> **TASK BRIEF**: Every line below from the one containing "fish healthy (150, 980)" through the one containing "[How to Get a" must be transcribed exactly. Omit all lines outside that stretch.

> **TASK MATERIAL**:
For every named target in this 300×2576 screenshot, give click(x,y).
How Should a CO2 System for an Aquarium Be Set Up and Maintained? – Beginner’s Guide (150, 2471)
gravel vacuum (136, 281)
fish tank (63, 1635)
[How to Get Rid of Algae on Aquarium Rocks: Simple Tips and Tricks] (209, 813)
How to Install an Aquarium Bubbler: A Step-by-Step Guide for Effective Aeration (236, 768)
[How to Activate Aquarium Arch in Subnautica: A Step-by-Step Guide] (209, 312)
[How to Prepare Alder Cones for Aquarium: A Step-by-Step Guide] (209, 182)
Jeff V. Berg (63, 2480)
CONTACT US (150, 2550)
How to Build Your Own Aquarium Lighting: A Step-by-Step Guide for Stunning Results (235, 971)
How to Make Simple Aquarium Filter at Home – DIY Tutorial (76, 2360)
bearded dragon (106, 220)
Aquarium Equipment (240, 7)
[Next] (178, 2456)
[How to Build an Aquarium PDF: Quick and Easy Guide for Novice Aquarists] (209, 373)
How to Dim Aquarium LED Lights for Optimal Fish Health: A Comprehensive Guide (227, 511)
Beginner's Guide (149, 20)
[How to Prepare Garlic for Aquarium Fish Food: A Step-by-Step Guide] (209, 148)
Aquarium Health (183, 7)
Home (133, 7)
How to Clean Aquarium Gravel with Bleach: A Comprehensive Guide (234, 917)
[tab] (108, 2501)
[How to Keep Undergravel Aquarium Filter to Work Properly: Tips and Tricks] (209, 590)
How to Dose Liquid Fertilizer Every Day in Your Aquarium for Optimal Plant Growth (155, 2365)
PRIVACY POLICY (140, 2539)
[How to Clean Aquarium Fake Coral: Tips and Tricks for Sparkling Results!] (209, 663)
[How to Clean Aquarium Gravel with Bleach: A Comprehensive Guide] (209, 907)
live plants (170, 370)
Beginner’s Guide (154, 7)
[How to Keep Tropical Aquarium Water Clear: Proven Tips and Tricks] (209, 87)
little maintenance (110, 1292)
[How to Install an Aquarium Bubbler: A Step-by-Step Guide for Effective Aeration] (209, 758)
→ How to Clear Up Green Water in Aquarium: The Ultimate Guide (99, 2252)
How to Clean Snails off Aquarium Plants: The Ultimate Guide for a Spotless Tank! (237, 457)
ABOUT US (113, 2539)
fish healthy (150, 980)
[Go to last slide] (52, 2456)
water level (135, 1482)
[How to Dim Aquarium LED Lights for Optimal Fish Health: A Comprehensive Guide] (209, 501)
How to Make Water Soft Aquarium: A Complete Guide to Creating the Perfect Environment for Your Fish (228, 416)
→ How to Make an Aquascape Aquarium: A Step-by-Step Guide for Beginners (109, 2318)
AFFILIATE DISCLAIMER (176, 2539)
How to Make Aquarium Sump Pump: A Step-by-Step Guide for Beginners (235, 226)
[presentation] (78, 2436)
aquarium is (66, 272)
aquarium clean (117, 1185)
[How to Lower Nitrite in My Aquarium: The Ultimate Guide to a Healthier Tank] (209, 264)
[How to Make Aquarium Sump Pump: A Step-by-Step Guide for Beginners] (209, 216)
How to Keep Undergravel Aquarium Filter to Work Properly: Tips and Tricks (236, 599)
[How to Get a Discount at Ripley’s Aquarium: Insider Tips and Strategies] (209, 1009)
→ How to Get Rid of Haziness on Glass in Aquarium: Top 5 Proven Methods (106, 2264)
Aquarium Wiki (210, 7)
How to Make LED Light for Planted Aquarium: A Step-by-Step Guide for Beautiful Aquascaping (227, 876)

> **OUTPUT**:
fish healthy (150, 980)
[Go to last slide] (52, 2456)
water level (135, 1482)
[How to Dim Aquarium LED Lights for Optimal Fish Health: A Comprehensive Guide] (209, 501)
How to Make Water Soft Aquarium: A Complete Guide to Creating the Perfect Environment for Your Fish (228, 416)
→ How to Make an Aquascape Aquarium: A Step-by-Step Guide for Beginners (109, 2318)
AFFILIATE DISCLAIMER (176, 2539)
How to Make Aquarium Sump Pump: A Step-by-Step Guide for Beginners (235, 226)
[presentation] (78, 2436)
aquarium is (66, 272)
aquarium clean (117, 1185)
[How to Lower Nitrite in My Aquarium: The Ultimate Guide to a Healthier Tank] (209, 264)
[How to Make Aquarium Sump Pump: A Step-by-Step Guide for Beginners] (209, 216)
How to Keep Undergravel Aquarium Filter to Work Properly: Tips and Tricks (236, 599)
[How to Get a Discount at Ripley’s Aquarium: Insider Tips and Strategies] (209, 1009)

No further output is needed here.